──────── Stored rows ────────

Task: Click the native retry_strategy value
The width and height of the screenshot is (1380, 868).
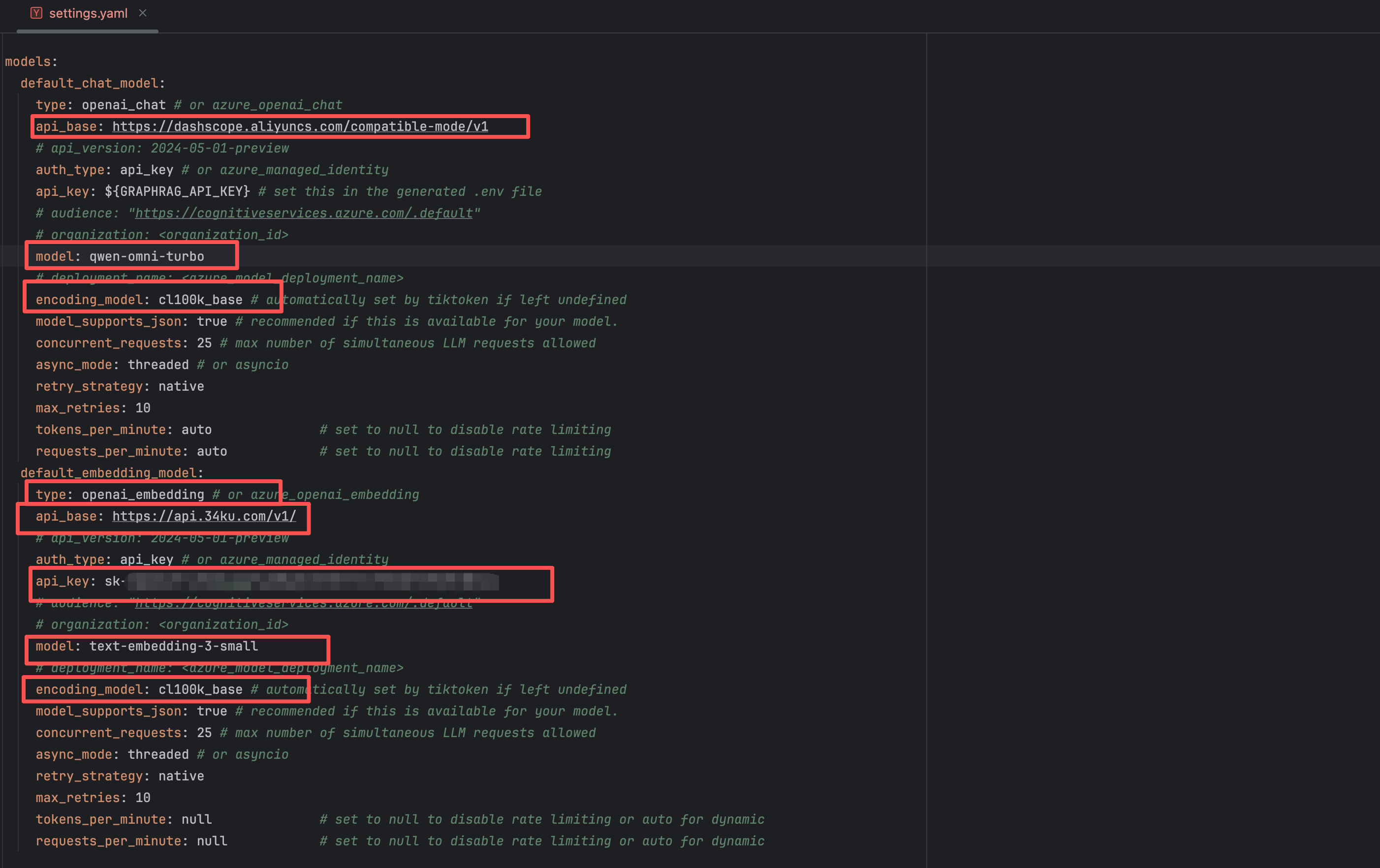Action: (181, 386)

────────
──────── Stored rows ────────

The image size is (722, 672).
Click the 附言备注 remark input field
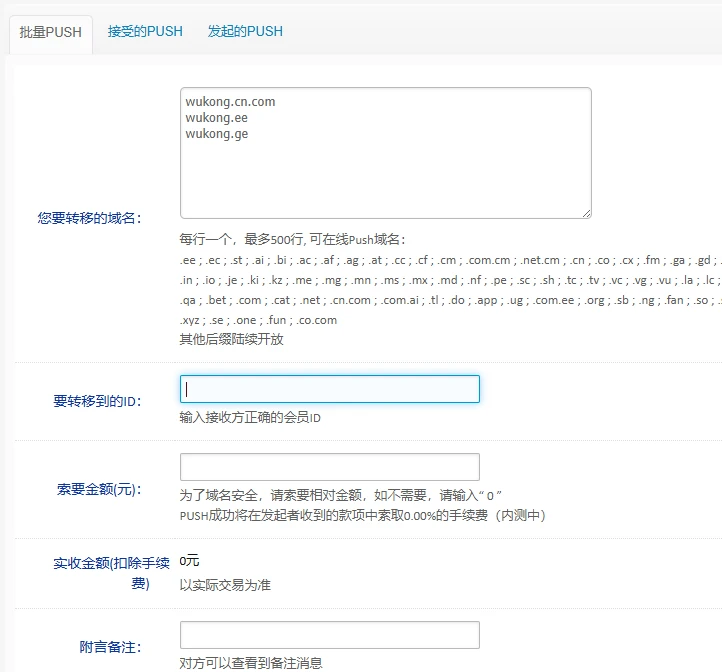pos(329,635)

────────

Work to complete: Rewrite the stretch from the line containing "Task: Click the native retry_strategy value" through the line containing "Action: (181, 386)", changing "screenshot" to "image" and keeping everything else the same. Return only those lines, without the pictures.

Solution to the problem:
Task: Click the native retry_strategy value
The width and height of the image is (1380, 868).
Action: (181, 386)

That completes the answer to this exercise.